The Tech section explains how the platform is built; the Scenarios section answers a different question: what does it actually do?

Three scenarios, each illustrating a different piece of the platform’s surface:

Order triage is the platform’s flagship demonstration. It exercises every Phase 1 capability: multi-agent delegation (triage → refund_decision → communication), long-term memory (refund history per customer), custom tools (shopify_get_order_by_email), event emission (human_review, shopify_actions queues), and the YAML agent definition format. It runs end-to-end against real Cloudflare D1, Vectorize, queues, and Anthropic — verified in the end-to-end demo runbook.

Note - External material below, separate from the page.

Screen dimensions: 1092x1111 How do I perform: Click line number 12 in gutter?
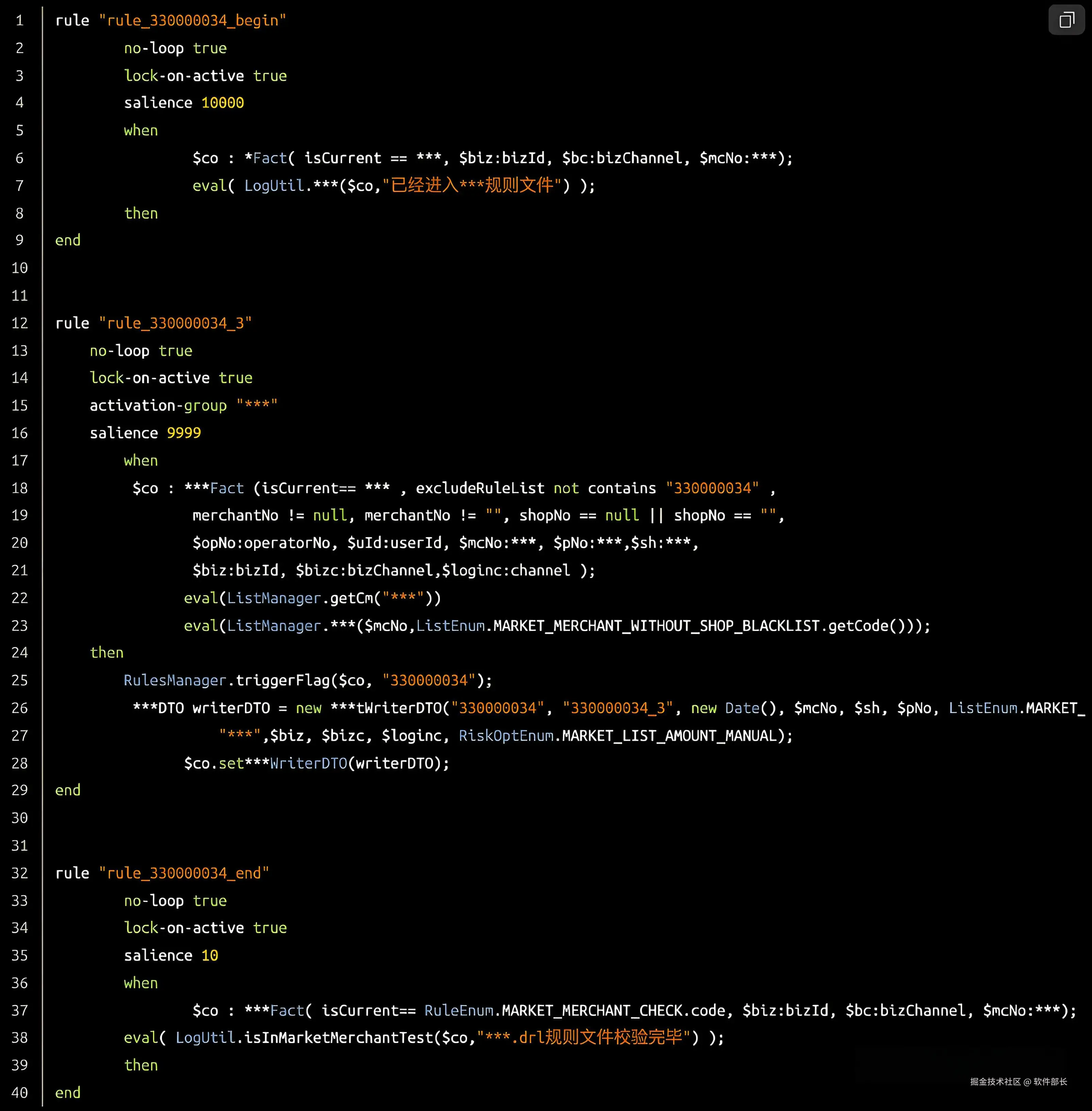click(19, 323)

Weekly merchandising is the platform’s first deployed automation. It’s deliberately simple — one agent, no delegation, no long-term memory, no event emission, no async coordination. Just an LLM, three read-only tools, and a Markdown report. This is what shipping looks like at the start; complexity gets added when scenarios demand it, not before.

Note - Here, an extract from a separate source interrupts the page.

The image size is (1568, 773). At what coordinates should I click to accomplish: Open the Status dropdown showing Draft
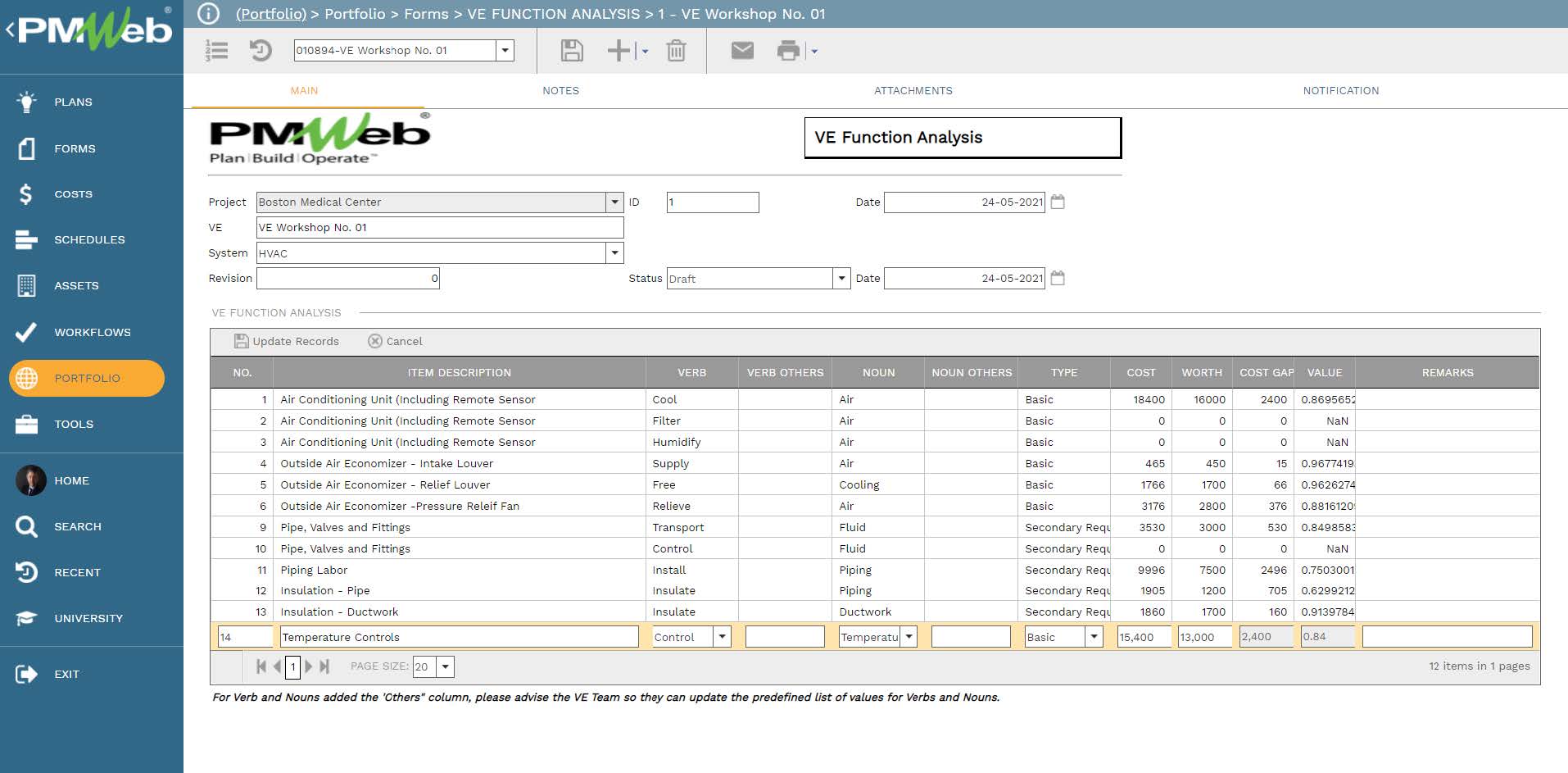point(841,278)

The B2B SaaS hypothetical exists to make the two-layer architecture claim concrete. The platform isn’t an “e-commerce agent platform” — it’s a general agent platform whose first business pack happens to be e-commerce. The hypothetical demonstrates what a different business pack would look like: three agents, two custom tools, two event topics, all expressible as YAML + Markdown prompts on the same Platform Core.

Each scenario page follows the same shape:

  • The setup — what’s the business problem, what triggers it
  • The agents — what each agent’s role is, what it can do
  • The flow — step-by-step walkthrough of a real example
  • The artifacts — the actual YAML files and prompts (real for order-triage and merchandising; mock for the B2B SaaS hypothetical)
  • What this demonstrates — which platform features are exercised and how

The artifacts are the most important part. Everything else flows from them; if you only read one section per scenario, read that one.